While only a handful of Omicron cases have been identified in Southeast Asia, and the virulence of the new strain remains the subject of some conjecture, the region’s governments are right to be taking it seriously.

The mutation comes at a particularly bad time for the Philippines, which was one of the worst-hit nations during last year’s surge of COVID-19 cases, notching more than 2.8 million confirmed cases since the beginning of the pandemic. The country’s daily infection toll dropped to 425 cases nationwide on Tuesday, its lowest tally for nearly 17 months. But its vaccination rate is the lowest in Southeast Asia outside crisis-hit Myanmar. Just 36 percent of the population has received one dose of vaccine, and only 28 percent are fully vaccinated.

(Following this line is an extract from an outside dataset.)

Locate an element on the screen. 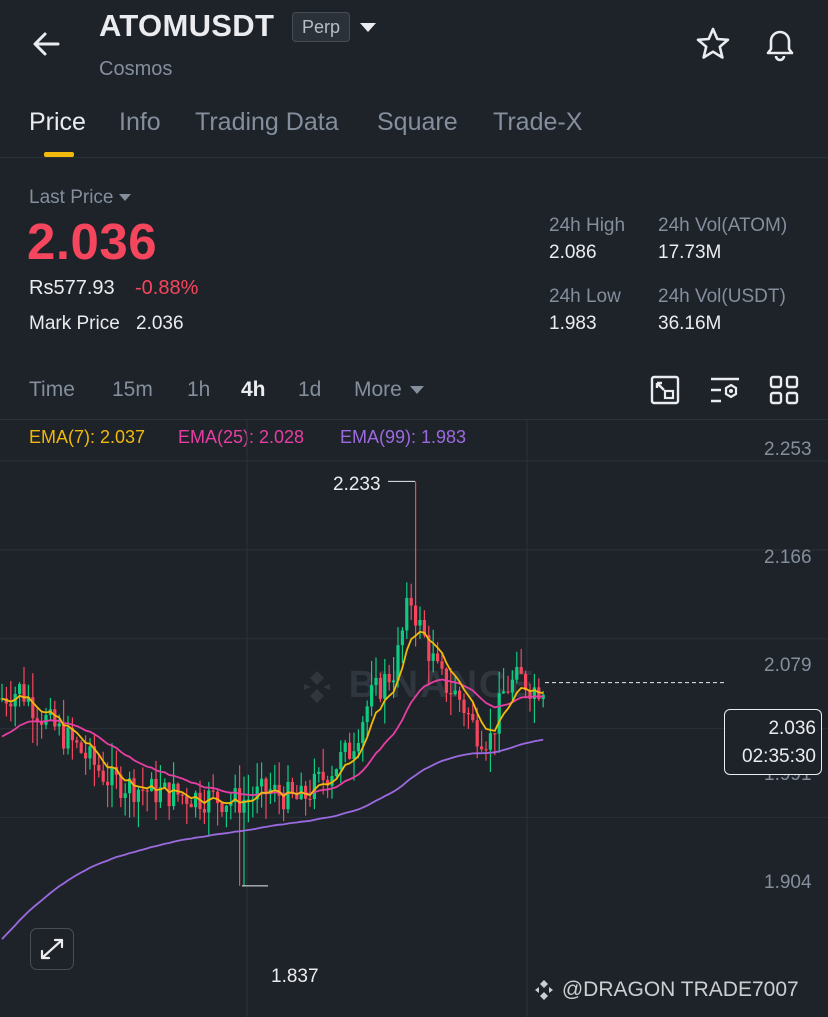 This screenshot has width=828, height=1017. interval-more: More is located at coordinates (389, 390).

While the government has plans to ramp up its vaccination campaign in the coming days, the country also stands on the cusp of the holiday season, when millions of overseas Filipino workers traditionally fly home to celebrate Christmas with their families, something that could lead to the rapid spread of the Omicron variant. In Indonesia, travel for Eid al-Fitr celebrations in May similarly helped spread the virus across the archipelago.

Despite its impressive rates of vaccination – the country had fully vaccinated 77 percent of the population as of this week – Malaysia’s government is also pushing ahead with plans to hold elections in the state of Sarawak on December 18. This recalls the state elections in Sabah in September 2020, which were responsible for Malaysia’s first wave of the virus.

The past year has been a painful one for most Southeast Asian nations. Over the past four months the region has slowly and with painstaking effort contained runaway outbreaks of the virus, distributed vaccines into remote regions, and clawed its way back to something approaching normality. The ultimate impact of the Omicron variant on Southeast Asian nations remains to be seen. With some luck, and rapid evasive action, it could well avoid fresh outbreaks of the virus. Whatever happens, however, the new mutation will be an ever-present reminder that every inch of territory gained against COVID-19 will be won and held only at significant cost.